--- TASK TO CARRY OUT ---
Check each line of the entries for "agent" and report the ones that have it.

━━━ RECORD SET ━━━

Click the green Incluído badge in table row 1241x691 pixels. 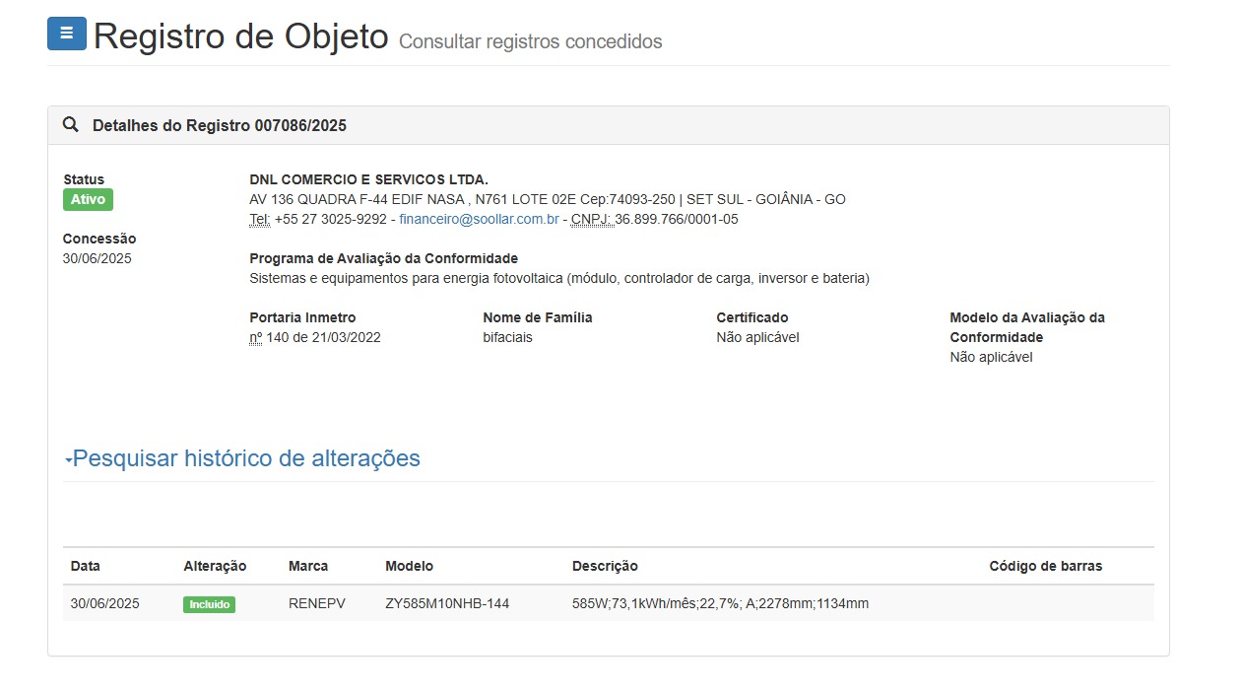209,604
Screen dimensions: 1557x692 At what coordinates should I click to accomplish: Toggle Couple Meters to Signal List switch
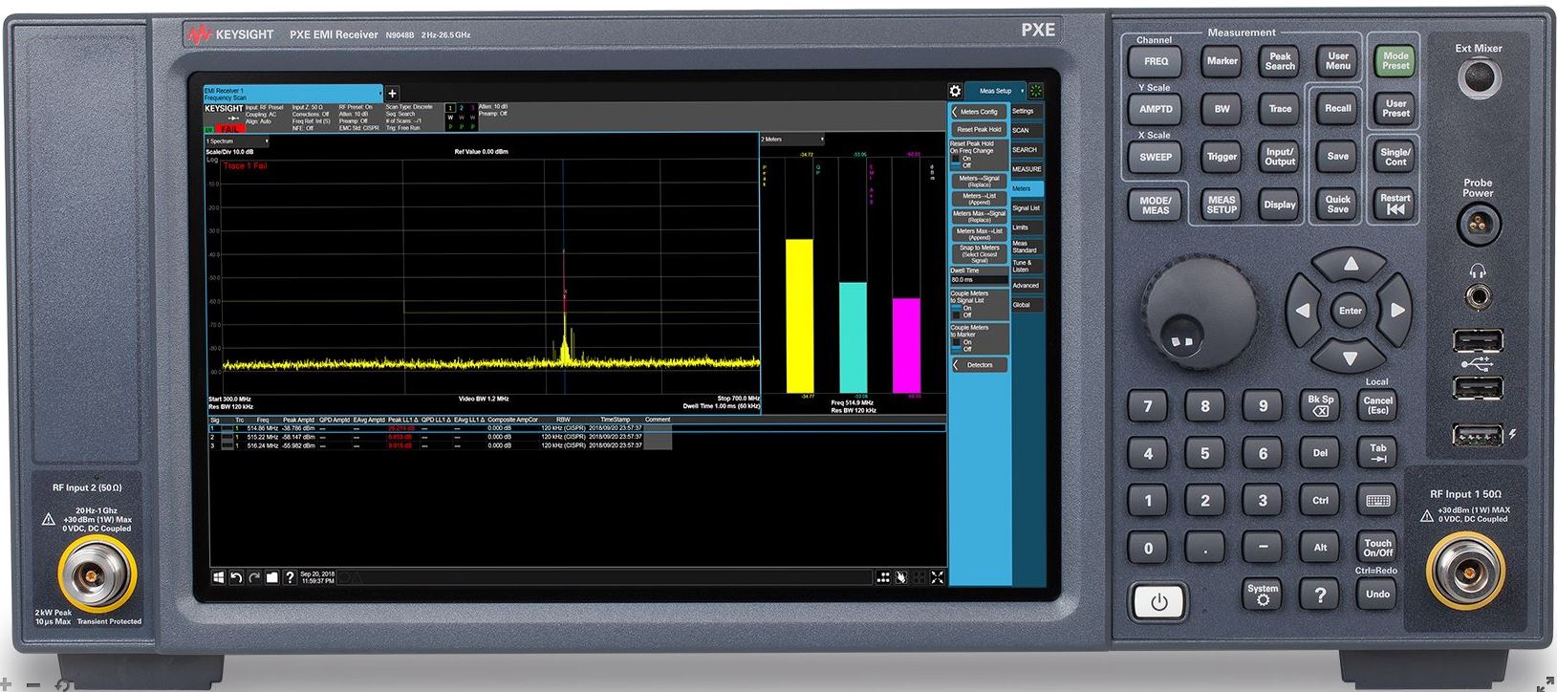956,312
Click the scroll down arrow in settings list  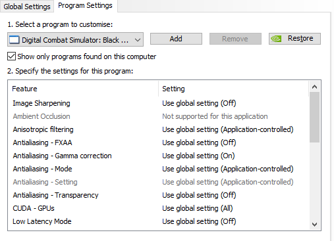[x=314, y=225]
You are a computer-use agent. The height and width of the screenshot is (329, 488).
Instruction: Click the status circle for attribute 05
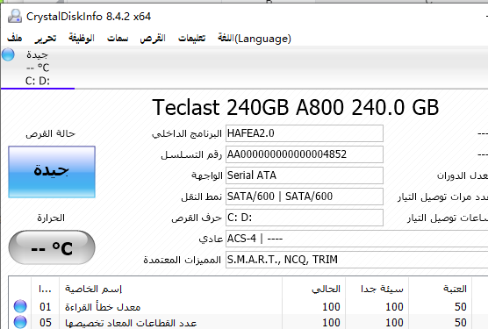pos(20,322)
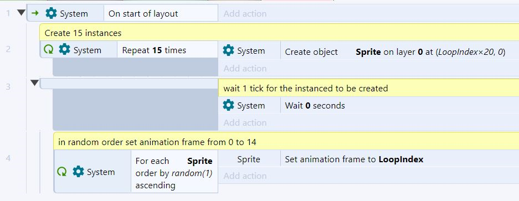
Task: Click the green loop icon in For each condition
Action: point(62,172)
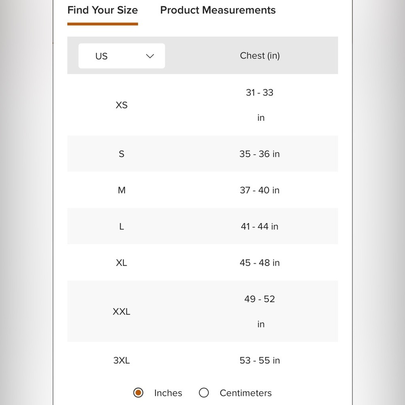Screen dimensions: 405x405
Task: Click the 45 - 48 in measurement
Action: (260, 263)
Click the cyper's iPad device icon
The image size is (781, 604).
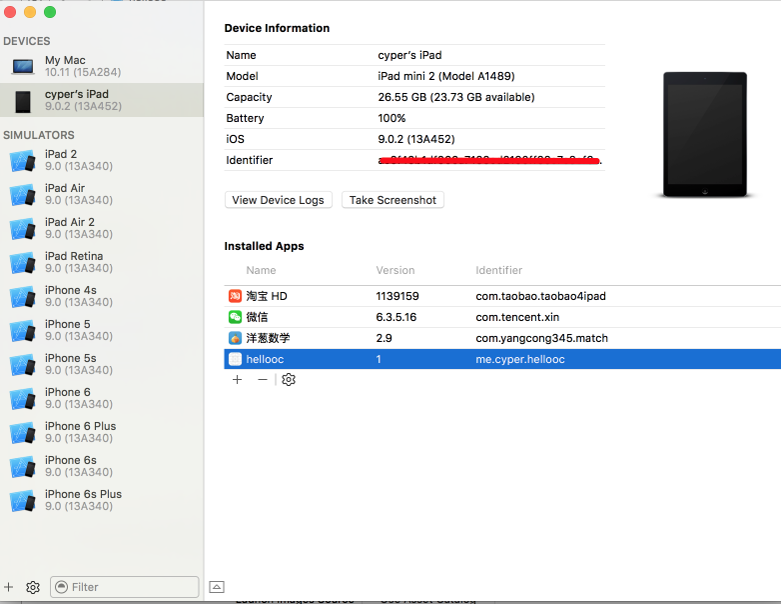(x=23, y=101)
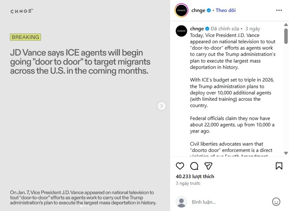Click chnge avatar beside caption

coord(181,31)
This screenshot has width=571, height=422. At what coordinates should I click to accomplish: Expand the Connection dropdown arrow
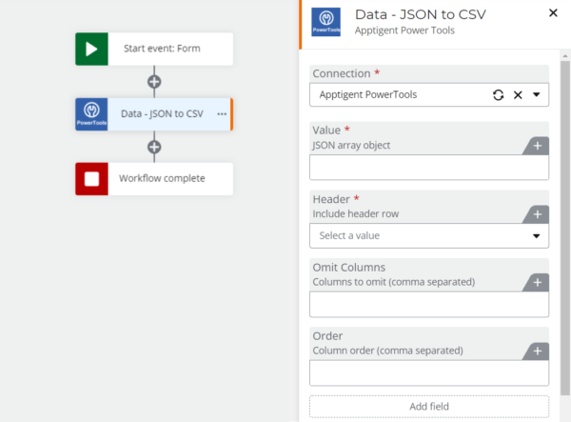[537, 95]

━━━
━━━ RECORD SET ━━━

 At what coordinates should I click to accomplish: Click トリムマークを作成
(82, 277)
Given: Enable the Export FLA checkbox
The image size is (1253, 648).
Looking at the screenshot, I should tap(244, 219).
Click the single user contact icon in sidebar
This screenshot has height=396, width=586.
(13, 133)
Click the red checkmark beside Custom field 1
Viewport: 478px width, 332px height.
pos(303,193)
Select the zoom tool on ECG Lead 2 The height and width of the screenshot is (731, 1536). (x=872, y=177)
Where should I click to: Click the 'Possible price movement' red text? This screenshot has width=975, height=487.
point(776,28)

━━━
━━━ RECORD SET ━━━

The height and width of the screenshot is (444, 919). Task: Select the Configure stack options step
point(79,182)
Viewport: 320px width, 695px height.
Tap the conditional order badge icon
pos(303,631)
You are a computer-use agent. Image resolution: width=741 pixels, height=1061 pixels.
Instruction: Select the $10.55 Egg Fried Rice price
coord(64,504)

━━━

--- SOLUTION FOR THIS EXERCISE ---
You are a computer-use agent. The height and width of the screenshot is (329, 488).
You are a computer-use agent. Image resolution: width=741 pixels, height=1061 pixels.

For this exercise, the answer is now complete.